Working through the lines below, return each one that holds "panel".

RECORDS TO USE Start Marker

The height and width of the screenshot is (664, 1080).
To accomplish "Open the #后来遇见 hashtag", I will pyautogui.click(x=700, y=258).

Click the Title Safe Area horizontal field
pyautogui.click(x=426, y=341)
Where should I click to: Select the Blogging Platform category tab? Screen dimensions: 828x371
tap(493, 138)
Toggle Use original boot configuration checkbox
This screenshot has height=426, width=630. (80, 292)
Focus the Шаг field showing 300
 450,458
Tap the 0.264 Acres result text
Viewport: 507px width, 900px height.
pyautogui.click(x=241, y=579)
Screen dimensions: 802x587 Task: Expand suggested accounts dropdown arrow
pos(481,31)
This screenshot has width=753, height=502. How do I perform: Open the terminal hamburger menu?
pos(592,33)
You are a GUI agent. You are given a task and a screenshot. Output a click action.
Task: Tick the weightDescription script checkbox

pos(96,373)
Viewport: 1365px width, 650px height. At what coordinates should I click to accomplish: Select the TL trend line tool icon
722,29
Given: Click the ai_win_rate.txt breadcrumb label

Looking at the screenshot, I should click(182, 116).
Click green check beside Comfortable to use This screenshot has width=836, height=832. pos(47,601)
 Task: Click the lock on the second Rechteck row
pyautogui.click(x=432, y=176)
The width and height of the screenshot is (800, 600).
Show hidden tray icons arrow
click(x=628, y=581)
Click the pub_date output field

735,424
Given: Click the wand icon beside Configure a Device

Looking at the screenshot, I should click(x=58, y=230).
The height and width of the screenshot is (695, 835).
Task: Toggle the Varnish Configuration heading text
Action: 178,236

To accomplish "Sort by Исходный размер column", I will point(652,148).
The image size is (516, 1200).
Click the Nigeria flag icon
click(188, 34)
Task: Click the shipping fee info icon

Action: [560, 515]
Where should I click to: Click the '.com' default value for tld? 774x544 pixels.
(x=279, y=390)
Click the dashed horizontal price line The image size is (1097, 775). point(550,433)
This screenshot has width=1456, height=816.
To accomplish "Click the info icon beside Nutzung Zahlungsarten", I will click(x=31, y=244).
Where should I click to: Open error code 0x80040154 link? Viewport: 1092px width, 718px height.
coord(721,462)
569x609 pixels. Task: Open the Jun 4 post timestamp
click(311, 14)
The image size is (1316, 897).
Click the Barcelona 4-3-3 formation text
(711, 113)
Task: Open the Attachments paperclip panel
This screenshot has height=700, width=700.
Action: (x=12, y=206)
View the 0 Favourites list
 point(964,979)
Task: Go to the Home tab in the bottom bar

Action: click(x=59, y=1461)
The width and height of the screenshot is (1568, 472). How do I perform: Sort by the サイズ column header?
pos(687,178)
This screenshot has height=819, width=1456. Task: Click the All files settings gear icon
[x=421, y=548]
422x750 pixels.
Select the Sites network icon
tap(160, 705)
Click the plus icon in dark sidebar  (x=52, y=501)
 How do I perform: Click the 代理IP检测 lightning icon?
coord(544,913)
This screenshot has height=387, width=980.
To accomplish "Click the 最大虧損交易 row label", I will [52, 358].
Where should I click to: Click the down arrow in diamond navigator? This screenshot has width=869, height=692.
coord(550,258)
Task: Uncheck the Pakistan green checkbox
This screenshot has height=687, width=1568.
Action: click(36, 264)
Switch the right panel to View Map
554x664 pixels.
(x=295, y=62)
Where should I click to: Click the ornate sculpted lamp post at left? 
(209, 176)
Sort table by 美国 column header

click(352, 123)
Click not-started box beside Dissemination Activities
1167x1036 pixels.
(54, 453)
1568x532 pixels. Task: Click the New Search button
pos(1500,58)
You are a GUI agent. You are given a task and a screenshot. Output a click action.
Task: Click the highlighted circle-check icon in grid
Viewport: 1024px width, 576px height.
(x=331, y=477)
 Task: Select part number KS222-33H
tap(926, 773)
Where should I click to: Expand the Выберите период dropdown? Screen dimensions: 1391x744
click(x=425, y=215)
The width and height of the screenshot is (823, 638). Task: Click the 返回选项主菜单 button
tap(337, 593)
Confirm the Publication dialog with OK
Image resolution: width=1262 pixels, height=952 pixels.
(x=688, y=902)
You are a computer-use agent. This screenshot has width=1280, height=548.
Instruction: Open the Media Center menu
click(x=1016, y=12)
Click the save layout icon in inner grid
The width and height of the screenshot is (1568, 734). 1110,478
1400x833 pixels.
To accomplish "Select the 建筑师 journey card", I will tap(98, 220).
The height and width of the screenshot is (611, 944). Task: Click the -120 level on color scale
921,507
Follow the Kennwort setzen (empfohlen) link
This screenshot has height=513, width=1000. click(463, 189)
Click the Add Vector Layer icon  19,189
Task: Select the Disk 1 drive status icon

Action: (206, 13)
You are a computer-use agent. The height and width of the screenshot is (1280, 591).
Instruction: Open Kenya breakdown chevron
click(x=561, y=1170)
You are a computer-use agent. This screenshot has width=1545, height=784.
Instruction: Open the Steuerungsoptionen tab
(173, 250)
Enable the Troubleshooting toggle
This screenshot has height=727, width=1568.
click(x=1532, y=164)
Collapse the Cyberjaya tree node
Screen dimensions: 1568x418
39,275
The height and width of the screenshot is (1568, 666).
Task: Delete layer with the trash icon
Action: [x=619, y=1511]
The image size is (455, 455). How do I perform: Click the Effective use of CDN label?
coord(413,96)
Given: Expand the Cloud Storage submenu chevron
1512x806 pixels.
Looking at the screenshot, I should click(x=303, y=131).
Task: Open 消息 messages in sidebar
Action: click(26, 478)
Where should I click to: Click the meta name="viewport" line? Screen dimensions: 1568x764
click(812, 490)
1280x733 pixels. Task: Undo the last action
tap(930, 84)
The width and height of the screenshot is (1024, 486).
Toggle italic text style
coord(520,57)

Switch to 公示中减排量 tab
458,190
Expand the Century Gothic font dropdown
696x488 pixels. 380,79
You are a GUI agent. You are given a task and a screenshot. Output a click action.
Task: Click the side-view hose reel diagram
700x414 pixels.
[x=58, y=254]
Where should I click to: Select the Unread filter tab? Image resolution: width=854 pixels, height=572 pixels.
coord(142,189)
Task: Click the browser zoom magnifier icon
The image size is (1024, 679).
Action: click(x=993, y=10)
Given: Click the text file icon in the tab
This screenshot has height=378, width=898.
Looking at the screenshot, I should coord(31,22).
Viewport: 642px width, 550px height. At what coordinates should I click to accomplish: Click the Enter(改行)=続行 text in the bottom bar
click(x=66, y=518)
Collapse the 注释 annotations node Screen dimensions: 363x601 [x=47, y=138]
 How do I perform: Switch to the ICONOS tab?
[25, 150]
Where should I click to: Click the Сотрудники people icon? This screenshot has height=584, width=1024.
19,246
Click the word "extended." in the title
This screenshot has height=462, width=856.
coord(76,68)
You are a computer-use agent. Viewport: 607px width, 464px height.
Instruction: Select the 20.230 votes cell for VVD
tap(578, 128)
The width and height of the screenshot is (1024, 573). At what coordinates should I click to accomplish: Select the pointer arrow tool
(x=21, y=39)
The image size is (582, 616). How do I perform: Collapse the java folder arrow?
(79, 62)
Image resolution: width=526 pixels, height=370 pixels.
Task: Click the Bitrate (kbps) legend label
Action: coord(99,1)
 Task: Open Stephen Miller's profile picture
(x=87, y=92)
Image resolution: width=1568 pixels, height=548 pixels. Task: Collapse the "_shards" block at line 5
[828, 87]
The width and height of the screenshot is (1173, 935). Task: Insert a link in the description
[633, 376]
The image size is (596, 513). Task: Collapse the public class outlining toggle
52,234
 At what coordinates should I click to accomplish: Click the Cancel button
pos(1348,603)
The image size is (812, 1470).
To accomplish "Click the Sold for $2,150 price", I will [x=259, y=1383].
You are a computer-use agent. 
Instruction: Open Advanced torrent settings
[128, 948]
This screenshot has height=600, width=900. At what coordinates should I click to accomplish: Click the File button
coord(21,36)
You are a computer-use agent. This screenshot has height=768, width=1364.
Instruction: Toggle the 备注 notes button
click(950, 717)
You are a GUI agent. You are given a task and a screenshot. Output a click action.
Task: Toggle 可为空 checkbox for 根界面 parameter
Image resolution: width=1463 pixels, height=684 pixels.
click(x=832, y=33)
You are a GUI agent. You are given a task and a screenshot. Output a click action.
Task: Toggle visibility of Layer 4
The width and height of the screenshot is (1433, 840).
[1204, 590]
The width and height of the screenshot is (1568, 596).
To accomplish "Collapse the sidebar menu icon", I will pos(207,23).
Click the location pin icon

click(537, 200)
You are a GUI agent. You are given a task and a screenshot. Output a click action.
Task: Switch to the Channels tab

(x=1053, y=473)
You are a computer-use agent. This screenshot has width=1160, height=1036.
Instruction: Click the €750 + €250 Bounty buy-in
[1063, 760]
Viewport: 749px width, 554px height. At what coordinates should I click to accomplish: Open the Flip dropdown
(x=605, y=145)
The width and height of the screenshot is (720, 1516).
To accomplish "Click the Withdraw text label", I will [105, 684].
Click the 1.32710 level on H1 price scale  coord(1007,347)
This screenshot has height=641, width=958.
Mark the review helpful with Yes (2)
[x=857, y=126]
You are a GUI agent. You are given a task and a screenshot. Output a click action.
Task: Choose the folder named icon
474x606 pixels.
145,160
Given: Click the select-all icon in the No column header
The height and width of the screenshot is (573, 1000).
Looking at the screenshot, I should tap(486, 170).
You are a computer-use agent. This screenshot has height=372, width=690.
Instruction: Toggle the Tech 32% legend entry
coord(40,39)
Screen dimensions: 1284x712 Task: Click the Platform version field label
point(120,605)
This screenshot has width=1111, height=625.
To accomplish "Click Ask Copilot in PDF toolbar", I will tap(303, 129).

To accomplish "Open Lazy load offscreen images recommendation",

RECORDS TO USE End Marker

*SOLUTION FOR THIS PROBLEM*:
Task: Open the Attachments paperclip panel
Switch the right panel to View Map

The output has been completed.